Figure 4(a) The location of the test case area in the upper Colorado region, USA (red region). Blue lines outline the Hydrologic Unit Code (HUC) level-2 regions. (b) The digital elevation from the Shuttle Radar Topography Mission (SRTM) with an original resolution of 3 arcsec. (c) and (d) are the south–north and west–east slopes, respectively, calculated based on smoothed elevation using a 2D Gaussian low-pass filter.

The high-resolution experiment, having about 73 % of the grid count of the North American Land Data Assimilation System (NLDAS), can also provide a benchmark for large-domain applications. Using 36 CPUs on the Casper high performance computer (HPC) at the National Center for Atmospheric Research, this experiment took 54.4 min to produce regression estimates and 37.3 min to generate 36 ensemble members for the year 2013. Note that this duration does not account for the one-time generation of prior files, such as indices for neighbouring stations and the spatial correlation structure.

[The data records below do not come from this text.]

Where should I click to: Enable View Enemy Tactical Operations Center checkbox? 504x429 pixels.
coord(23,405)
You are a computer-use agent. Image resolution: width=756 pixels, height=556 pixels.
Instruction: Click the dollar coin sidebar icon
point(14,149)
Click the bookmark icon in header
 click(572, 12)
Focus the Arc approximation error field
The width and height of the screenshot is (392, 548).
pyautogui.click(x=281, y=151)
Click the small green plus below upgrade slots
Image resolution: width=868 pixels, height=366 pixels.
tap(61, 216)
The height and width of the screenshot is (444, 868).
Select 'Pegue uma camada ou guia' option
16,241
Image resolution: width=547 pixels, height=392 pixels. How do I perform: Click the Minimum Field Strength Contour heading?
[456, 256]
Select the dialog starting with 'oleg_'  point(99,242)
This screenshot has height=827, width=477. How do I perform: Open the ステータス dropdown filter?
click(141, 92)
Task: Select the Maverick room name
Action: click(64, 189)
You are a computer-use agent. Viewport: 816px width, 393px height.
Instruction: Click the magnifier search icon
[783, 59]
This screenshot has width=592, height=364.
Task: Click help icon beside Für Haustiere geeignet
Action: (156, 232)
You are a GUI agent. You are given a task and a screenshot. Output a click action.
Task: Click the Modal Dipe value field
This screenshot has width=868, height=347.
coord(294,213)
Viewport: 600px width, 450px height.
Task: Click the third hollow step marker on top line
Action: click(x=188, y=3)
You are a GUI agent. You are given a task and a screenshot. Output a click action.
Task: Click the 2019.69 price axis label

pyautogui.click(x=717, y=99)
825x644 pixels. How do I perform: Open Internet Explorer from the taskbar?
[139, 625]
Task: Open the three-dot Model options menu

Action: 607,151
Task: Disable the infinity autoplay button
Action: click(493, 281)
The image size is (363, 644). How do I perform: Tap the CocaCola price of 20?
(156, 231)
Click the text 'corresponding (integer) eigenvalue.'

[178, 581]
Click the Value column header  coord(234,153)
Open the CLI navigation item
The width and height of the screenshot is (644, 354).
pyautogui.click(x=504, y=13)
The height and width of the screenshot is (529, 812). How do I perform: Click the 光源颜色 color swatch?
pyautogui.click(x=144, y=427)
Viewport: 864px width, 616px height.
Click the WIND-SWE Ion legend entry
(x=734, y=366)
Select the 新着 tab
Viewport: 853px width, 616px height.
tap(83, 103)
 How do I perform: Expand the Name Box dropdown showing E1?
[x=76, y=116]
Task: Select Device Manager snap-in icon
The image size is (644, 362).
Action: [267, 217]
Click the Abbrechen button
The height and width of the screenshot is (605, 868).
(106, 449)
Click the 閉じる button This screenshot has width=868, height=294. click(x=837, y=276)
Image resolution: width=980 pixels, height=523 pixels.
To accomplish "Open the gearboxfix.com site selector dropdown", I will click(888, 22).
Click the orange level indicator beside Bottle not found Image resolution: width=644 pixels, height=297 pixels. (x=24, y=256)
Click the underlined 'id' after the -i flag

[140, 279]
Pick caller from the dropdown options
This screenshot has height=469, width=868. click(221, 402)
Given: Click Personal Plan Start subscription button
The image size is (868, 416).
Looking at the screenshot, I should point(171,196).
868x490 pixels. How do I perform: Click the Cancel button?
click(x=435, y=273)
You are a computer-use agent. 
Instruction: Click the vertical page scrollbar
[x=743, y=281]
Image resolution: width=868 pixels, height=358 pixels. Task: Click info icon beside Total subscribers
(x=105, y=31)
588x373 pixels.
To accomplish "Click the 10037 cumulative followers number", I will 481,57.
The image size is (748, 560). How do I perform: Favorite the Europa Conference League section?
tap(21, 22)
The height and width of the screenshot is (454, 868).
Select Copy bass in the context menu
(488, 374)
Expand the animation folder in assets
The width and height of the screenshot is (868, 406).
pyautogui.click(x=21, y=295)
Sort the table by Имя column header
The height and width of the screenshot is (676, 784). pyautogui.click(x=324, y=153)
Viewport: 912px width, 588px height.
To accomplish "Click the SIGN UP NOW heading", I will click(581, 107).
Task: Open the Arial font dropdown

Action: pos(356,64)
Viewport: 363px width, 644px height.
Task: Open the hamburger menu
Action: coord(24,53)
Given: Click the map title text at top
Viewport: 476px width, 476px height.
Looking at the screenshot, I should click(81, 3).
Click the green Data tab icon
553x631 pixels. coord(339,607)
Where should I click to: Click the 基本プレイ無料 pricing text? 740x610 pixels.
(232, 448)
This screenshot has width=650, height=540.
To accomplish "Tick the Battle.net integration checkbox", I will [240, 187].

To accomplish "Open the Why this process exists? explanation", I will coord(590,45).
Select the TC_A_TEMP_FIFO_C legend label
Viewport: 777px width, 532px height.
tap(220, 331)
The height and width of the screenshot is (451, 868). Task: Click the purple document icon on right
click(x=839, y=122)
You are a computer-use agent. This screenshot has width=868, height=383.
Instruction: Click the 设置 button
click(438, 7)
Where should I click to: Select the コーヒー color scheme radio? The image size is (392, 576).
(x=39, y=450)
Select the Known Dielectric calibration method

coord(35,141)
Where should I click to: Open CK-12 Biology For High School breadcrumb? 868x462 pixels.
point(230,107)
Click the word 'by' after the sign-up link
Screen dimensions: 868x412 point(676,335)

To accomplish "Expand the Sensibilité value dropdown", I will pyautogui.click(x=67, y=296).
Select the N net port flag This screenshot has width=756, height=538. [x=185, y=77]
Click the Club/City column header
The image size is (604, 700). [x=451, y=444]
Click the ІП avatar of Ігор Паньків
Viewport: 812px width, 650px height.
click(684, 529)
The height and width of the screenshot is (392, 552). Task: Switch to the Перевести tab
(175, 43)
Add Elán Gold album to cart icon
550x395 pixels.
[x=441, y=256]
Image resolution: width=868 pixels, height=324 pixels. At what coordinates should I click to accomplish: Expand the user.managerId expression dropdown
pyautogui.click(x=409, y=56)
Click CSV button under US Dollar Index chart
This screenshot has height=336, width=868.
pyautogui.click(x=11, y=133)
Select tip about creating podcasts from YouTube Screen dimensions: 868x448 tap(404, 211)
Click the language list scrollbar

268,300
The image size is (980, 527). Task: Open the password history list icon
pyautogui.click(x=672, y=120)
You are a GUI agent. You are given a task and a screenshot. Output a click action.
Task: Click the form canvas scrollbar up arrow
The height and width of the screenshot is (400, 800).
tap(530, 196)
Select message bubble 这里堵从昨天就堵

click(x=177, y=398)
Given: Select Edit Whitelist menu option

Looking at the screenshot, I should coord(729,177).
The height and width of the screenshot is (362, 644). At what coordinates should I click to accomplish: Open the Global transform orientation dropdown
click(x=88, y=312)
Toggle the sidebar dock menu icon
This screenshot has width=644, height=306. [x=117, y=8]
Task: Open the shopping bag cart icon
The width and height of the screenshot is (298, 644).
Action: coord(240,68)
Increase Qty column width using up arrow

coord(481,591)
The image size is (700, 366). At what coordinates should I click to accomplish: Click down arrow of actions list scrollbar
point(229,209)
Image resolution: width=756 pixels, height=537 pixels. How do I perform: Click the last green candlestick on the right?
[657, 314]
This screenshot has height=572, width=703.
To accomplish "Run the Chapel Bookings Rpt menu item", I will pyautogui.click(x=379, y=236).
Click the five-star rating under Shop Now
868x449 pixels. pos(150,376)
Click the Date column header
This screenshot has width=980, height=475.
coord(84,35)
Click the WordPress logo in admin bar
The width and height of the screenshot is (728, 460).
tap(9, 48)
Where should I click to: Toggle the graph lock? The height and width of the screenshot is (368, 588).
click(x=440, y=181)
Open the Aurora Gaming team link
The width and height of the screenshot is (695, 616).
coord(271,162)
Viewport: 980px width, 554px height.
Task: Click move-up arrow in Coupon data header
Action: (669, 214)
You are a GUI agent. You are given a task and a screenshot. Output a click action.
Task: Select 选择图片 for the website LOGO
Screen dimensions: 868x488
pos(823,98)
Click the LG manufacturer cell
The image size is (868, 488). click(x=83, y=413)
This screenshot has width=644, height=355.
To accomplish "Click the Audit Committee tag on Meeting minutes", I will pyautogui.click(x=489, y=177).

4.2.2 Leave-one-out validation

As introduced in Sect. 3, GPEP uses the leave-one-out strategy to estimate the uncertainty of local regression. GPEP also provides 16 evaluation metrics in the output file, facilitating the assessment of the quality of interpolation estimates. For example, Fig. 5 displays three metrics, namely, the correlation coefficients (CC: 0–1), mean absolute error (MAE: 0–), and the modified Kling–Gupta efficiency (KGE′′: −∞–1). KGE′′ (Tang et al., 2021) uses the standard deviation instead of the mean value to normalize the bias term, making it suitable for temperature variables because it avoids the impact of units (e.g., kelvin vs. degrees Celsius) and the amplified bias around zero temperature (when degrees Celsius is used). Precipitation estimates show higher accuracy in the relatively flat eastern areas, exhibiting high CC and KGE′′ and low MAE, while the vast western areas have lower accuracy due to the complex terrain and lower station density. Tmean and Trange exhibit different spatial patterns, with Tmean having much better MAE and KGE′′ than Trange. This indicates the difficulty in capturing diurnal fluctuations between the minimum and maximum temperature.

Figure 5The spatial distributions of CC (a, b, c), MAE (d, e, f), and KGE′′ (g, h, i) for precipitation (a, d, g), Tmean (b, e, h), and Trange (c, f, i) based on leave-one-out validation.


We compared the performance of RF to locally weighted regression as shown in Fig. 6. Here we only use the default settings of the scikit-learn package. The efficiency of RF is influenced by factors like hyperparameters and feature combinations, but a deep dive into these is beyond the scope of this paper. We used 10-fold cross-validation for RF and leave-one-out for locally weighted regression, making the station density about 10 % lower for RF. Compared to locally weighted regression, RF has better CC for precipitation and Tmean but a higher MAE for all variables. For KGE′′, the difference between the two methods varies across stations but has a comparable overall performance. This experiment highlights the capability of GPEP to incorporate machine learning in spatial estimation, and refining precision in specific user applications will benefit from the user's expertise.

Figure 6As in Fig. 5 but depicting the difference (random forest minus locally weighted regression) between the two estimation methods. Note that the random forest output is just for demonstration purposes without substantial effort on parameter tuning and feature engineering.


4.2.3 Ensemble estimation

Figure 7 shows the spatial distributions of precipitation, Tmean, and Trange from three ensemble members during the period 9 to 17 September 2013, when heavy precipitation occurred with the accumulated amounts exceeding 500 mm at the precipitation centre. The magnitude is generally comparable to other post-flood analyses (e.g., Gochis et al., 2015). The large differences between members at event centres originate from the interpolation uncertainties which are mainly caused by the degraded capability of the station network and interpolation method to capture extreme events. Tmean shows the lowest ensemble spread among the three variables, and Trange shows the intermediate ensemble spread. The ensemble spread, calculated using weighted spatial averaging, shows a smooth spatial distribution. The distribution of Tmean and Trange demonstrates a distinct patchy pattern, suggesting that the primary source of uncertainty originates from a few stations located in the southern region of the study area.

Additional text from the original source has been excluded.